_Records supplied_:
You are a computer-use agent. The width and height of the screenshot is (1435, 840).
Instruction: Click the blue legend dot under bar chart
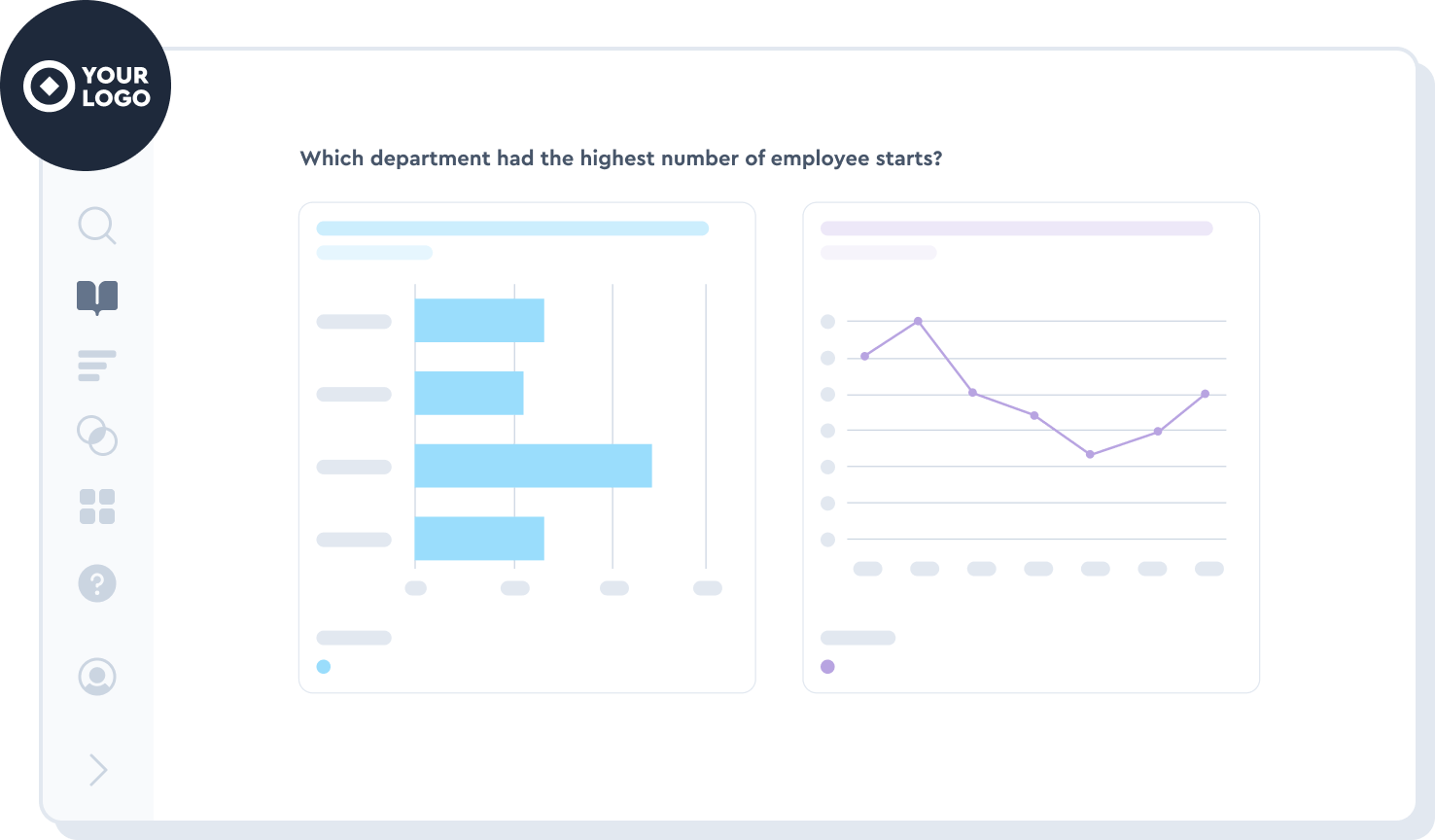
--
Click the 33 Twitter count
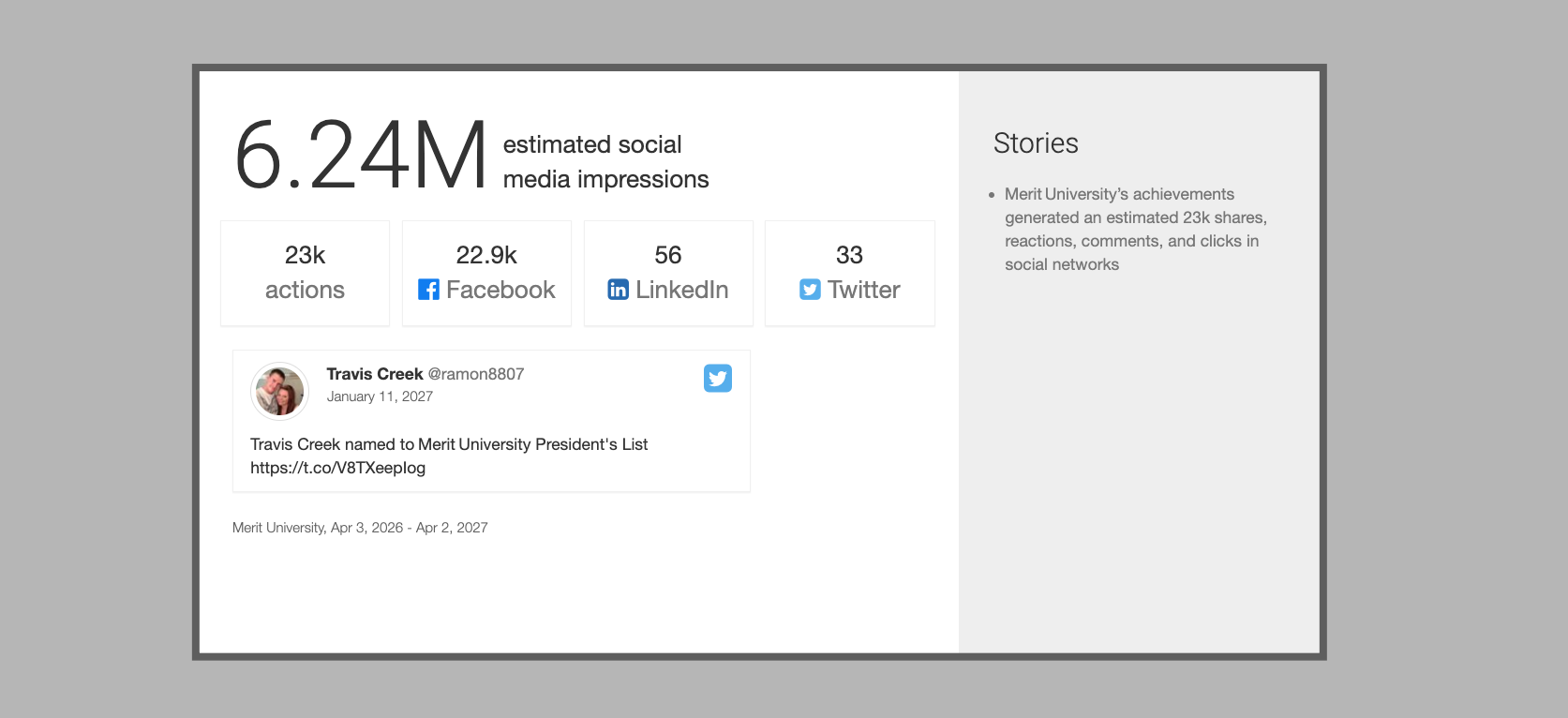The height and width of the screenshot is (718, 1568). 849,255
--
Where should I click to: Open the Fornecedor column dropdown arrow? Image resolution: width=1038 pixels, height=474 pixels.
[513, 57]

_Given exercise_:
Retype the records from the line with "You are a computer-use" up to and including the line with "Instruction: Click the", character for character.

_Exercise response_:
You are a computer-use agent. The width and height of the screenshot is (1435, 840).
Instruction: Click the blue legend dot under bar chart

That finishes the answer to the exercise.